Exhibit A? The Boston Celtics, with a roster that has a projected $197 million committed next season to just five players. In order to avoid the so-called second apron, Boston will have to shed at least $20 million in salary or else face a variety of penalties that aren’t merely financial but would limit their ability to make certain kinds of moves.
And that’s exactly how the NBA wants it: The more successful your team is, the more expensive its roster becomes, the more difficult the rules make it to continue the same course.
That day is coming for Indiana as its key players cycle through their current contracts, and it’s certainly coming for Oklahoma City as players like Jalen Williams and Chet Holmgren come off their rookie deals, and several other veterans hit free agency in the summer of 2026.
If anything, it starts to look more like an NFL model, where the teams that tend to do well have a roster oriented toward a few stars making big money and a lot of players contributing early in their careers and performing at a higher level than their contracts would suggest. But when they hit free agency and seek a significantly bigger contract, the decisions become more difficult, and the organization is tested in its ability to fill holes through the draft.
Does that seem fair? No, but it wasn’t designed to be fair. It was designed to redistribute talent through the league at a greater rate than we had seen previously, and it appears to be working.
It is perhaps no coincidence that as the NBA will crown its seventh different champion in the last seven years, teams that were as far down as the play-in ranks this year are measuring whether a mega-trade for someone like Giannis Antetokounmpo or Kevin Durant could immediately lift them into the Finals conversation. At least on paper, the league seems that wide open, and it will no longer seem like an anomaly when two of the smaller, less-glamorous markets end up as the last teams standing.
If you were an owner outside the handful of heavyweight markets that have traditionally attracted the best free agents, wouldn’t you want the same thing? Though we are just a couple of years into this CBA, there’s already proof of concept: If you manage your assets correctly and build elite depth through the draft, you don’t need to recreate the 2010-14 Miami Heat to contend for a title.
There are certainly drawbacks to this approach. If you’re a good team that made a great draft pick in the teens or 20s and developed them into a quality role player, there’s an argument that you should be able to both keep and reward that player for the long haul without having to fundamentally alter your team. In the old CBA, there were a few more nooks and crannies that allowed teams to work around the edges.
Also, consider what’s about to happen in Cleveland, where Evan Mobley winning defensive player of the year expanded the contract extension he already signed last summer by roughly $7 million next year and by $45 million over the life of the deal.

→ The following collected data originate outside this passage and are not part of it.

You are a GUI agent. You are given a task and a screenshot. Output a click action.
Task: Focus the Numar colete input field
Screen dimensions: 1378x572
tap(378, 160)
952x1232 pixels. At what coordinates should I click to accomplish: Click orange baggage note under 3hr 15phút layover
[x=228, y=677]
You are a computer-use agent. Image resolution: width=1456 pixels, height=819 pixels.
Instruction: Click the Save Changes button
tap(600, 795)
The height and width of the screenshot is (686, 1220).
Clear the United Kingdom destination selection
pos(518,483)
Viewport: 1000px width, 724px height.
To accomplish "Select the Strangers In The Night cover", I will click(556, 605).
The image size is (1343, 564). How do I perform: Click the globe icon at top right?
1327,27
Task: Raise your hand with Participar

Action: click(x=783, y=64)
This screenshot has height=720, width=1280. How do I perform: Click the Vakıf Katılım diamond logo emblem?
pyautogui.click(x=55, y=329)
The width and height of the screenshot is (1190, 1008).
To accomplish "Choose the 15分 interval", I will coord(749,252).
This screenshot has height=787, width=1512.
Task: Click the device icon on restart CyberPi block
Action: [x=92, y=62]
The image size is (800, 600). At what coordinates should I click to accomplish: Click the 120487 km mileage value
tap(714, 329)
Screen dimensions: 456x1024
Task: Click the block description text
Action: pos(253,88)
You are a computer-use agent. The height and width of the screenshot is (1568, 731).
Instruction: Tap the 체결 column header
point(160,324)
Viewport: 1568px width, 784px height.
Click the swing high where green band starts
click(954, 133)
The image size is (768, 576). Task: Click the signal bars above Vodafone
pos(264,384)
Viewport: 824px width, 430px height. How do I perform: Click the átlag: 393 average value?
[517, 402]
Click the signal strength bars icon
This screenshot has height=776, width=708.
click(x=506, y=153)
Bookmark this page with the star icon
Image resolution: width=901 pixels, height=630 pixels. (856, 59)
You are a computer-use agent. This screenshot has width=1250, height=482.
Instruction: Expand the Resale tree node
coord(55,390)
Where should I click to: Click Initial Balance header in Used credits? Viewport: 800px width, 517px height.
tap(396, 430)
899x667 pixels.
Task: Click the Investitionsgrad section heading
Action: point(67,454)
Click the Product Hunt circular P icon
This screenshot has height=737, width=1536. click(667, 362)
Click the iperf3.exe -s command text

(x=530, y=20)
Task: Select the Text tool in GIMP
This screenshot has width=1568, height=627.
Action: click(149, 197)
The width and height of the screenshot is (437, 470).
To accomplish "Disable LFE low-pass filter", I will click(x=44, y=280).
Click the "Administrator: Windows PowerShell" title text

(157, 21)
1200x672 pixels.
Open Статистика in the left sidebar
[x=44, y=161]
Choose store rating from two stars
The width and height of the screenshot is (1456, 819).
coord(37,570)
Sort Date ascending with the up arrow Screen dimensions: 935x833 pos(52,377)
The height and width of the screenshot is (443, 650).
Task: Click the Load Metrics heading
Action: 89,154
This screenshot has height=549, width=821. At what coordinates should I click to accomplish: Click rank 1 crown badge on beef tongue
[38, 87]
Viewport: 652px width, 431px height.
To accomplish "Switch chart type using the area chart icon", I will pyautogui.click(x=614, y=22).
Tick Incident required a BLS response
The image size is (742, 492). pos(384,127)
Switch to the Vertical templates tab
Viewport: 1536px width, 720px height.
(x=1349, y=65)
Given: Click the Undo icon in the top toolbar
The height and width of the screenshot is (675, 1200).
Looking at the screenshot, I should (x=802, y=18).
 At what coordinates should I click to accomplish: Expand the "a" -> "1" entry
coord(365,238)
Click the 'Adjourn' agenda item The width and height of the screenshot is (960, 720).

That margin will directly impact how much Cleveland will be able to improve its team this summer, as the Cavaliers are projected to be in the second apron – and may even cost them a player.
The real kicker to it is that Victor Wembanyama was running away with the award at the All-Star break but was shut down in February due to a blood clot and finished short of the 65-game minimum requirement for most NBA awards, making Mobley next in line. In other words, the chain reaction of an injury in San Antonio ends up limiting what a championship contender this year can do with its roster – even though nothing really changed from a basketball-value standpoint.
That may not be the ideal way to run a league, but such absurdities are precisely what NBA owners signed up for with this CBA. What used to be a fairly simple way to build a dynasty – acquire a generational player in the draft, then attract other stars through trades or free agency – is now a much more complex dance with different paths to a title.
Indiana and Oklahoma City have nailed it – for now. But greatness in this NBA isn’t meant to be forever. So if this likely Finals matchup isn’t your jam, there’s a simple solution.
Just wait ‘til next year.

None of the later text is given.